October is Breast Cancer Awareness Month: How to Design Smart Communications to Increase Mammogram Screening Rates

According to the American Cancer Society, more than 280,000 women in the United States will get an invasive breast cancer diagnosis this year. The good news is that regular mammograms have been proven to save lives by finding issues early leading to treatable breast cancer cases.

However, the pandemic has thrown a wrench in Americans getting their recommended cancer screenings. The Prevent Cancer Foundation estimates that 28% of women skipped their mammogram due to COVID-19-related fears and service disruptions. Because of this, it’s more important than ever to urge your members to get their recommended mammogram.

Here are our top 5 best practices to use in your mammogram reminder communications to increase made and kept appointments:

Make it Timely - Since October is Breast Cancer Awareness month, messages in the media around breast cancer screenings are top of mind from the Susan G. Komen race for the cure events to celebrities like Julia Louis-Dreyfus talking about personal experiences with breast cancer to even NFL football players donning pink in their uniforms. Sending out mammogram reminder communications in October is a great time to send communications as it feels urgent which can lead to a 5%+ increase in driving action.

Make it Personalized – Your members are now conditioned by companies like Amazon and Netflix to expect personalization and recommendations based on their preferences and past behavior. To keep up, health organization need to make their communications just as personalized. For mammogram screening reminders, it could look like naming the last time your member got a mammogram, letting her know that her specific PCP recommends that she get another one as soon as possible, and indicating where her closest in-network imaging center is. We know that adding the name of a specific PCP can lift action in outbound call campaigns by up to 30%.

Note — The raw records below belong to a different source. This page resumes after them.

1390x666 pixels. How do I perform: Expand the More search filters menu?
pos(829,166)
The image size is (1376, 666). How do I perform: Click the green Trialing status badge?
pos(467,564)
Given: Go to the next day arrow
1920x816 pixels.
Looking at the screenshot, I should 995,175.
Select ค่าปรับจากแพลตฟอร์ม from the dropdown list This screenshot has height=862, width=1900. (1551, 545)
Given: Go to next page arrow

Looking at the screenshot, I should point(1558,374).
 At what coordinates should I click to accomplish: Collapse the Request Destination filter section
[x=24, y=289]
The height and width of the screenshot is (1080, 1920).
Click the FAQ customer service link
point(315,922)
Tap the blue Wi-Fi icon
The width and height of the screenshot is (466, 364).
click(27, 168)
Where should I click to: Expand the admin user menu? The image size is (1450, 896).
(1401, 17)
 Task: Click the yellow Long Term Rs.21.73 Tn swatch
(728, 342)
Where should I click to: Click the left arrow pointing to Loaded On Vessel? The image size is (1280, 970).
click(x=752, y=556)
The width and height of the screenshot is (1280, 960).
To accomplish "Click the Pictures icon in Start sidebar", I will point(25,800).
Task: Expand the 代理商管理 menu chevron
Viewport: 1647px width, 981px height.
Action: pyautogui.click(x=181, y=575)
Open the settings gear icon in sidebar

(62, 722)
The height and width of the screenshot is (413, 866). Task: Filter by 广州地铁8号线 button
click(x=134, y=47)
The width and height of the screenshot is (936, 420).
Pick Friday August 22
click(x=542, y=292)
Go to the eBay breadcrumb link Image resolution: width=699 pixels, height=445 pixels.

Make it Multi-channel – Members are used to getting communications through different channels and many find it easier to get information through technology. Design your communications with a mix of letters, text, email, and phone and keep the frequency close together. Using more than one channel and placing multiple touches close together can increase members to act by up to 50%.

Make it Convenient – Reaching your members is one thing but getting them to act is exponentially harder. To increase appointments made, whatever channel you use, make sure it includes an easy way to make an appointment. It could be a link to a phone number in text or email, a direct connection to make an appointment from an IVR call, or a QR code in a letter with more information. We’ve seen up to 15% increase in action when a QR code was added to a letter.

Make it Trustworthy – Let’s be honest, most members are lacking trust in their health plan, but they do trust their doctors. With that in mind, co-brand your outreach with doctors’ messages to provide authority on the subject and inspire trust in your member. For example, have the email, texts, and letters come directly from a doctor. Additionally, we’ve found that by adding a doctor’s voice to the beginning of an IVR message, it increased mammograms and kept appointments by more than 32%.

The pandemic has created a backlog of gaps in care, but smart communications can tackle the challenges that have arisen and get members back on track with their recommended cancer screenings.

Kathleen Ellmore



Ms. Ellmore is one of the earliest pioneers in bringing the best of consumer marketing and data driven methodologies to healthcare. Instead of getting you to eat when you are not hungry and buy things you don’t need, we can finally use the same strategies to instead change the health equation in America. Kathleen previously led the Consumer Engagement consulting practice for Welltok (formerly Silverlink) for 12 years, leveraging its data repository of over a billion consumer health interactions, the best of behavioral economics, and the latest in clinical research, to create evidenced-based communications on what works to drive consumer healthcare behavior yielding better outcomes and lower costs. She is often quoted in the trade and national press and is a regular speaker on the national stage, having spent the first twenty years of her career in brand marketing at leading consumer marketing organizations, including General Mills and P&G. Additionally, she was a Vice President at Digitas, a leading direct marketing firm. Recently she was selected as Consultant Member of the first ever FDA’s Patient Engagement Advisory Committee.